Purified SuperNova protein generates superoxide in response to light, in vitro. (A) Schematic depicting ∼580 nm light-dependent superoxide (O₂˙⁻) generation by purified SuperNova protein in vitro that is detected with the probe DHE, with HPLC used to separate and measure the superoxide-specific reaction product, 2-OH-E⁺ that can be prevented by SOD. (B) SuperNova (0.25 mg/mL) induces 2-OH-E⁺ formation from DHE in response to light (5 min ∼580 nm irradiation, 6.7 mW/mm²), is attenuated in the presence of SOD, occurs in a (C) time-dependent manner (y = 448x + 636; r^{2 =} 0.999; p < 0.001); and is (D) unaffected by buffer pH levels corresponding to either the mitochondrial IMS (pH ∼6.8), cytosol (pH ∼7.3), or mitochondrial matrix (pH ∼7.8), as depicted by wedge shape from left to right.
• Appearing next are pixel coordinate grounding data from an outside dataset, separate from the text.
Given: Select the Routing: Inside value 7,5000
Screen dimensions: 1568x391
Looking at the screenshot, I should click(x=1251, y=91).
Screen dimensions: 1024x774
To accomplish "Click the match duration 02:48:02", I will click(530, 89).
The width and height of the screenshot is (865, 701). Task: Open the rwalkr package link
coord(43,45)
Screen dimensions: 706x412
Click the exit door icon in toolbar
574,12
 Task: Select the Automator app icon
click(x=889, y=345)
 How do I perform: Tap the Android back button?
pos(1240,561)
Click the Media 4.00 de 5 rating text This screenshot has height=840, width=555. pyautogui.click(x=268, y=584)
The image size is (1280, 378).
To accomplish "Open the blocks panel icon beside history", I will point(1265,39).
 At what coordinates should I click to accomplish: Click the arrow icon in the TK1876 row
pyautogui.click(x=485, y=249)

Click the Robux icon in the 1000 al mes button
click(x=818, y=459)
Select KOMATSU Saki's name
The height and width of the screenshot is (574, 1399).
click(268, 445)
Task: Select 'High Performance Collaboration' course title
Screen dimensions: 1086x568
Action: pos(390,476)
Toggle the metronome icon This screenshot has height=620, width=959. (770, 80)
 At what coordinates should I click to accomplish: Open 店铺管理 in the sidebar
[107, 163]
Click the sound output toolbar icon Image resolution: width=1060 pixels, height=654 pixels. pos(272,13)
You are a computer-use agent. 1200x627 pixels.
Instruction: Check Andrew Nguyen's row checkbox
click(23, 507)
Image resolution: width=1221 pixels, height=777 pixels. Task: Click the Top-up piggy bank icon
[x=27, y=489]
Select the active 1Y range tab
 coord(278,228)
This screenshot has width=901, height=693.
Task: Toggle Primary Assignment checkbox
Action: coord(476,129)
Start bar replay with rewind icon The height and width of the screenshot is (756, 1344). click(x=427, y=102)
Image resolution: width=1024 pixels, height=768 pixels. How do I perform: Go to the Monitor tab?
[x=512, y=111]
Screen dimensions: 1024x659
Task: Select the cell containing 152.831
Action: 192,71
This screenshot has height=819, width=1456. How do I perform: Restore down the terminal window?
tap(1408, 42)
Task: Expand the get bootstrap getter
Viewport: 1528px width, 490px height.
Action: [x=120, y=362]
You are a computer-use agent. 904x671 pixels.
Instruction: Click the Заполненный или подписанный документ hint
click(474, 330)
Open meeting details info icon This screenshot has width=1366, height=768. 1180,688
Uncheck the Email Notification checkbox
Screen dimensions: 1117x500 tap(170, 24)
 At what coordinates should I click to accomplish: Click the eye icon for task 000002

Values are expressed as mean ± SEM for n = 3 independent experiments; *p < 0.05 versus all others; n.s., not significant. 2-OH-E+, 2-hydroxyethidium; DHE, dihydroethidium; HPLC, high-performance liquid chromatography; IMS, intermembrane space; SOD, superoxide dismutase. Color images are available online.